I am unsure what does $T(v_i)$ means as shown in pictures below (I will type out the gist of it too)
Given a linear operator(transformation) $T$ on vector space $V$. Let a basis $B$ of $V$ be $B=\{v_1, v_2, ... , v_n\}$ where $n = \operatorname{dim} V$.
The matrix representation of $T_B$ (relative to basis $B$) $$T_B= \begin{pmatrix}a_{11}&a_{12}&\ldots&a_{1n}\\a_{21}&a_{22}&\ldots&a_{2n}\\\vdots&\vdots&\ddots&\vdots\\a_{n1}&a_{n2}&\ldots&a_{nn}\end{pmatrix}$$
So here is the part I do not understand: $$T(v_i) = a_{1i}v_1 + a_{2i}v_2 +...+a_{ni}v_n$$ This will give us the $i$th column of $T$
Is $T(v_i)$ a matrix multiplication of $T$ on $v_i$? Or does it simply refer to the $i$th column of T. The 2nd image I pasted shows my attempts at plugging in real values.

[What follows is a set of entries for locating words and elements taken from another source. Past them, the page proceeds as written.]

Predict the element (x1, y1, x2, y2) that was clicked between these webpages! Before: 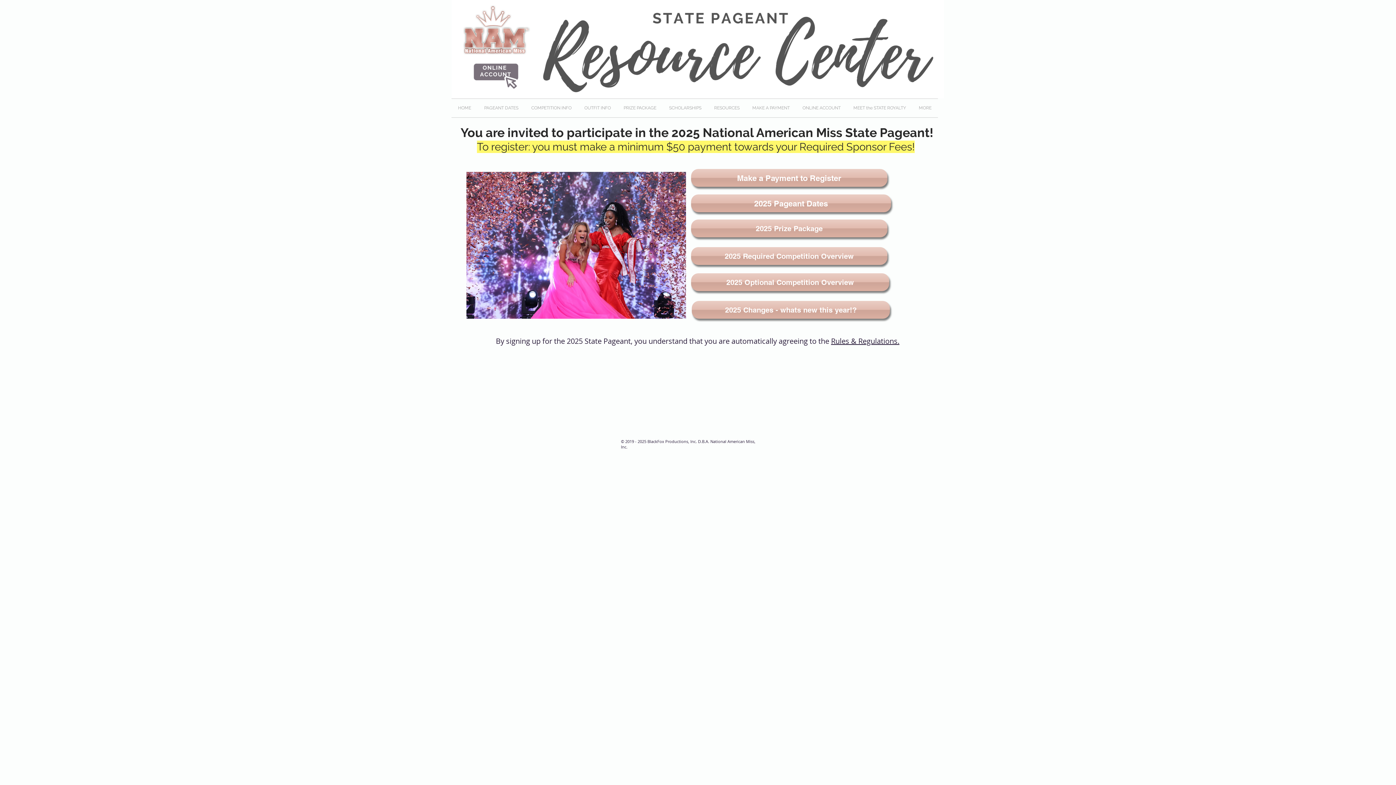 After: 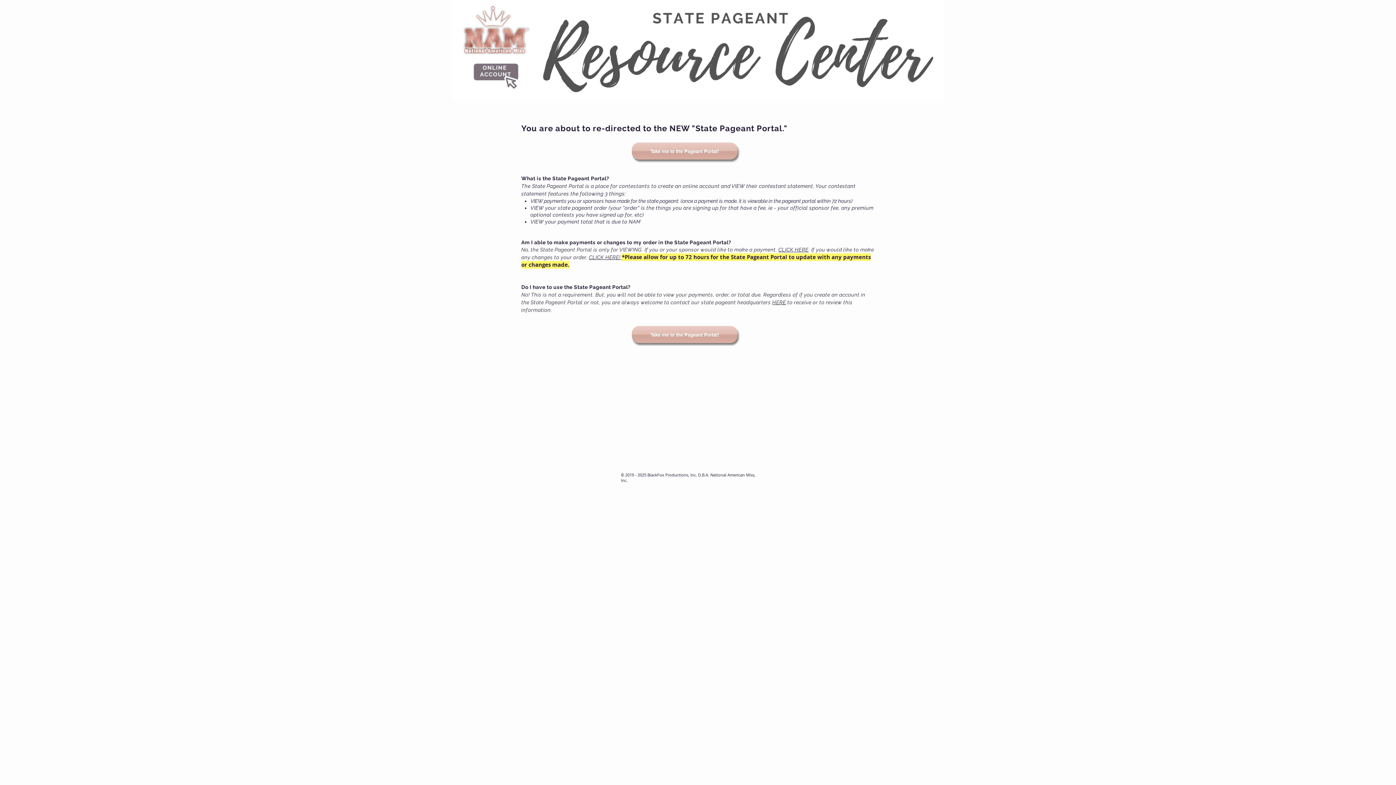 Action: bbox: (451, 0, 944, 98)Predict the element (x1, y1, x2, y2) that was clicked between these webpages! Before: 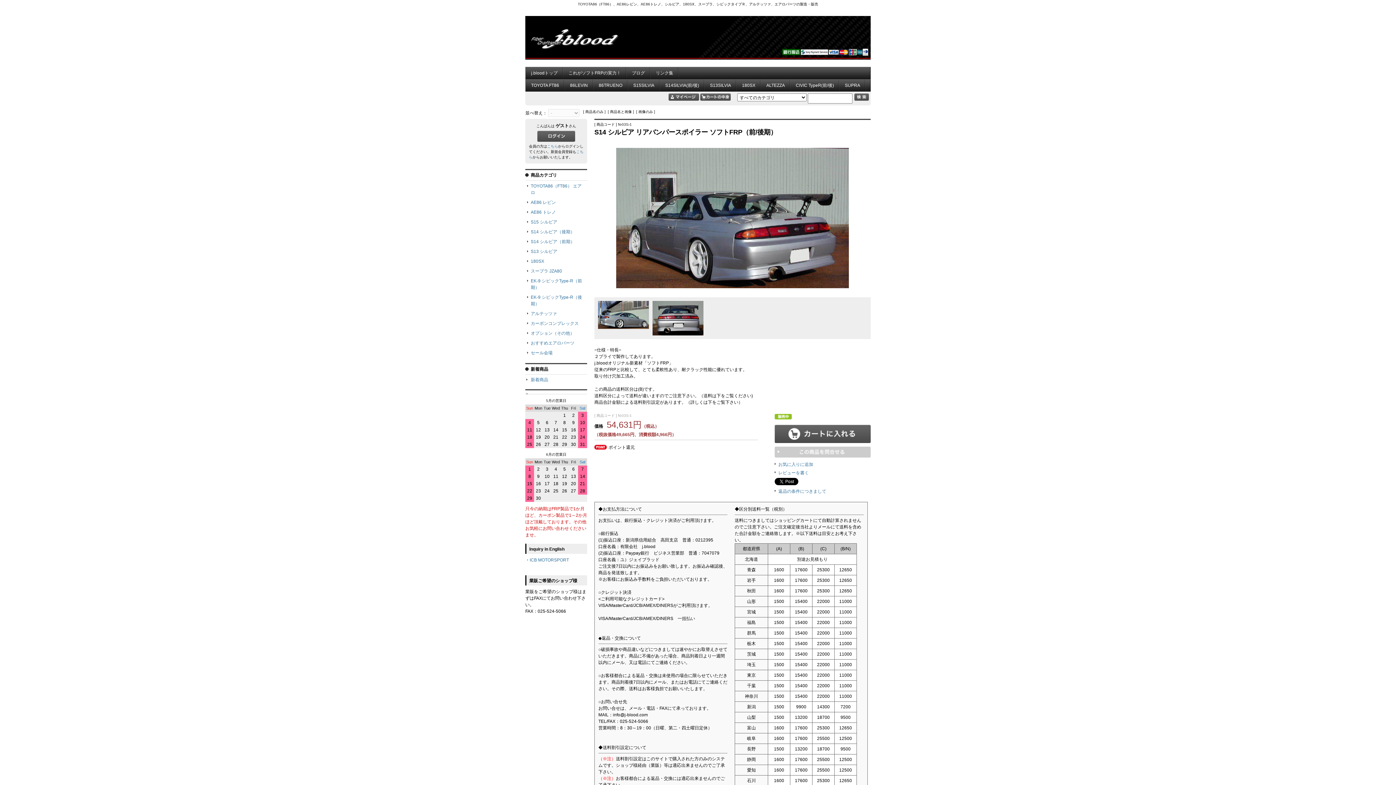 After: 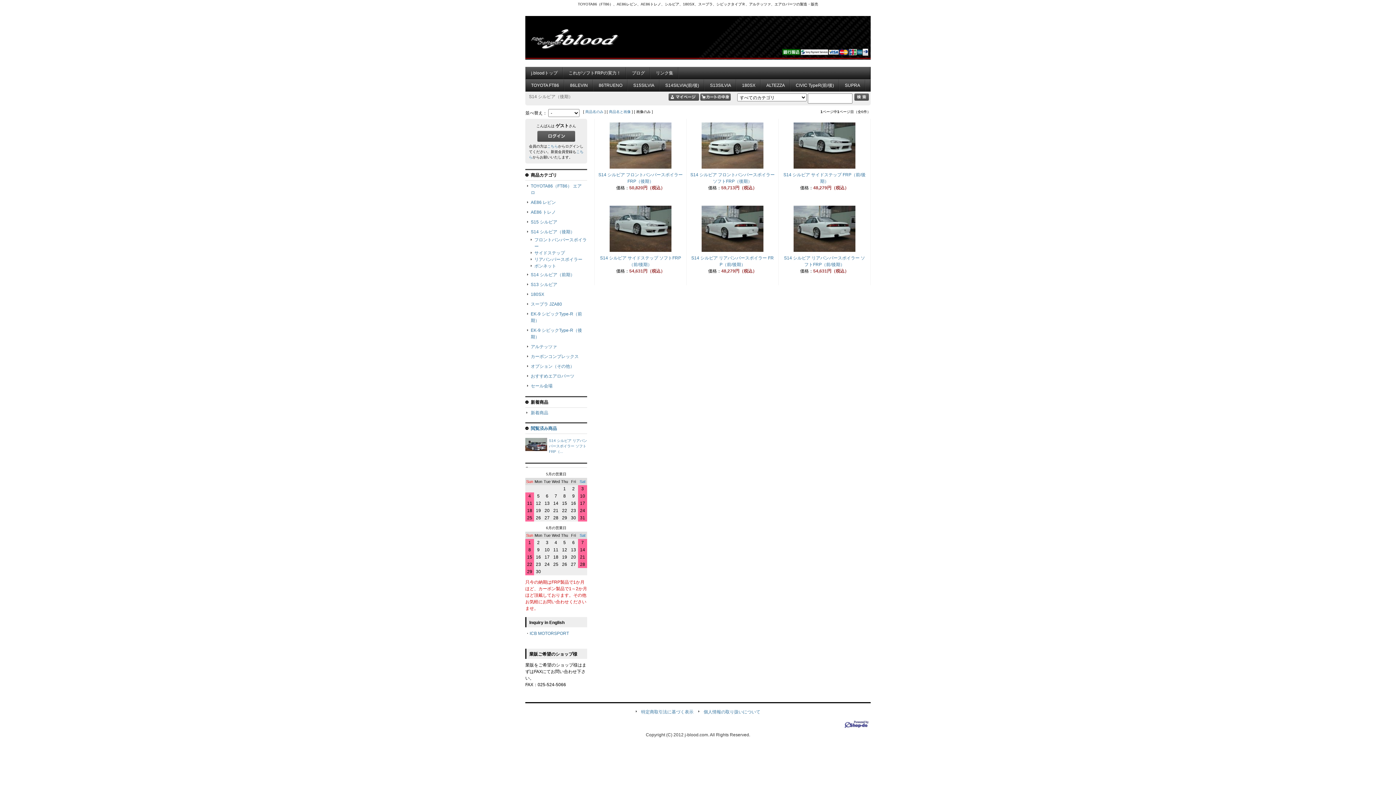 Action: label: S14 シルビア（後期） bbox: (530, 229, 574, 234)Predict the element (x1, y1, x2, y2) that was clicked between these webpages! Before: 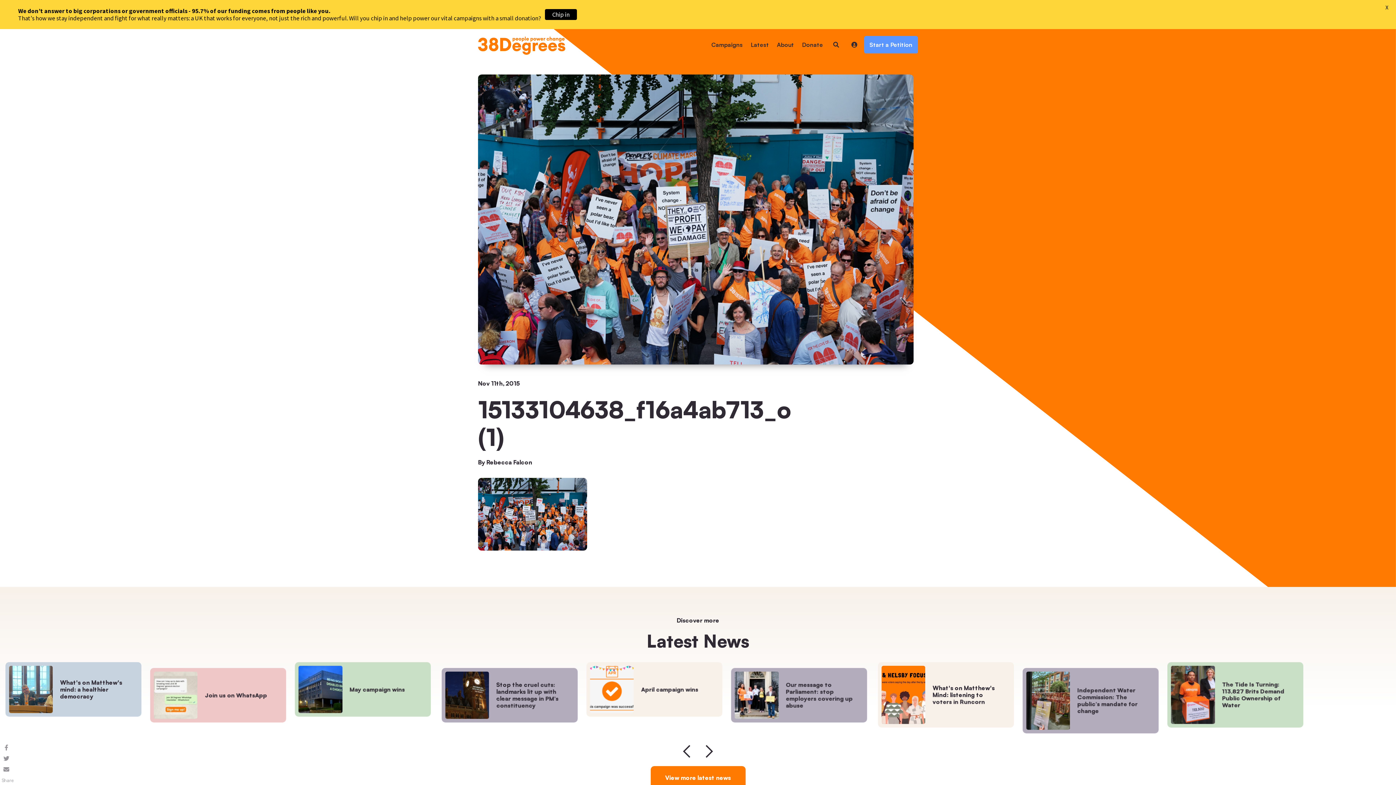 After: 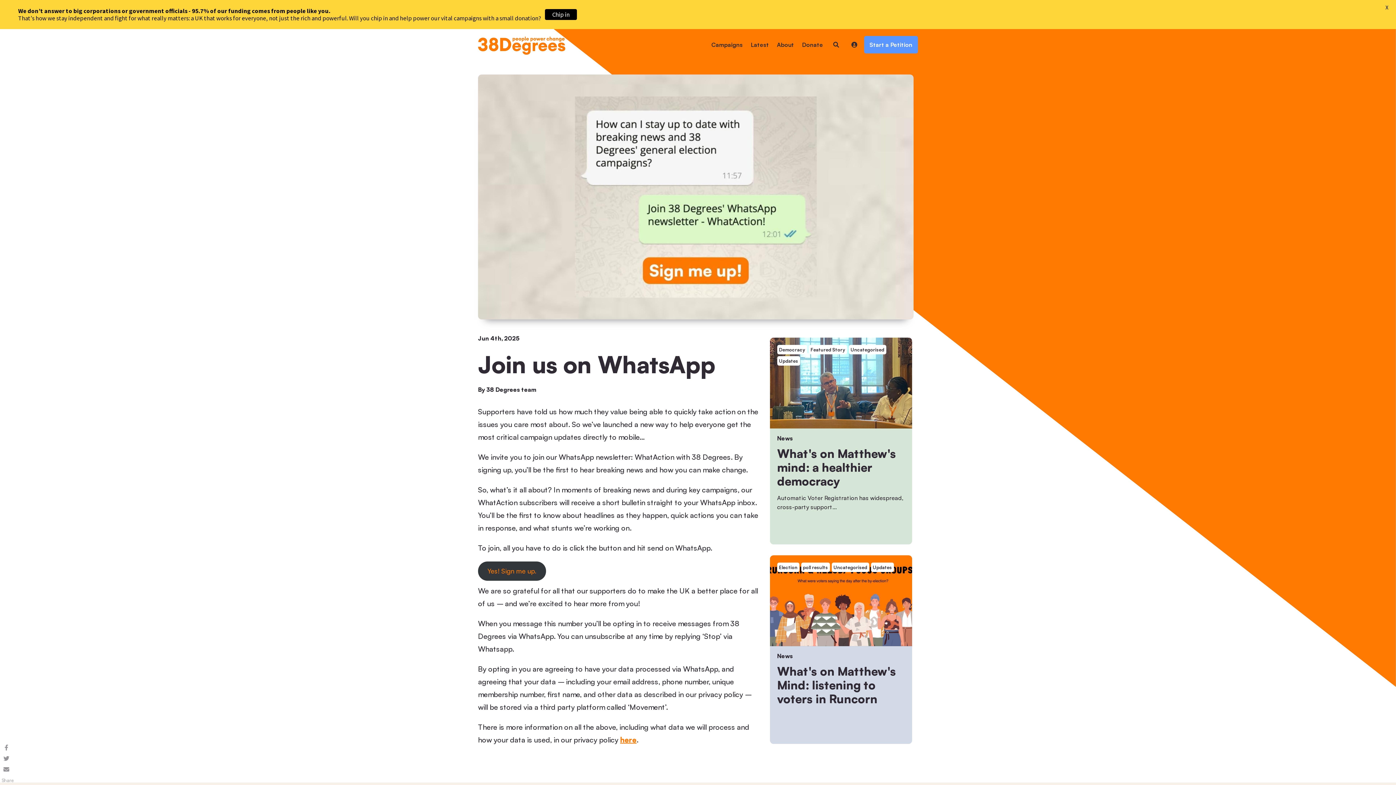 Action: bbox: (150, 668, 286, 722) label: Join us on WhatsApp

Also, just realised another obvious fact. If $T_B$$(v_i)$ = $a_{1i}v_i +a_{2i}v_2 + ... + a_{ni}v_n$, then $(a_{1i},a_{2i},...,a_{ni})$ should be the $i$th row instead of the $i$th column of $T_B$ since vectors are represented as columns and so the coefficients depend on the rows of the matrix to its left.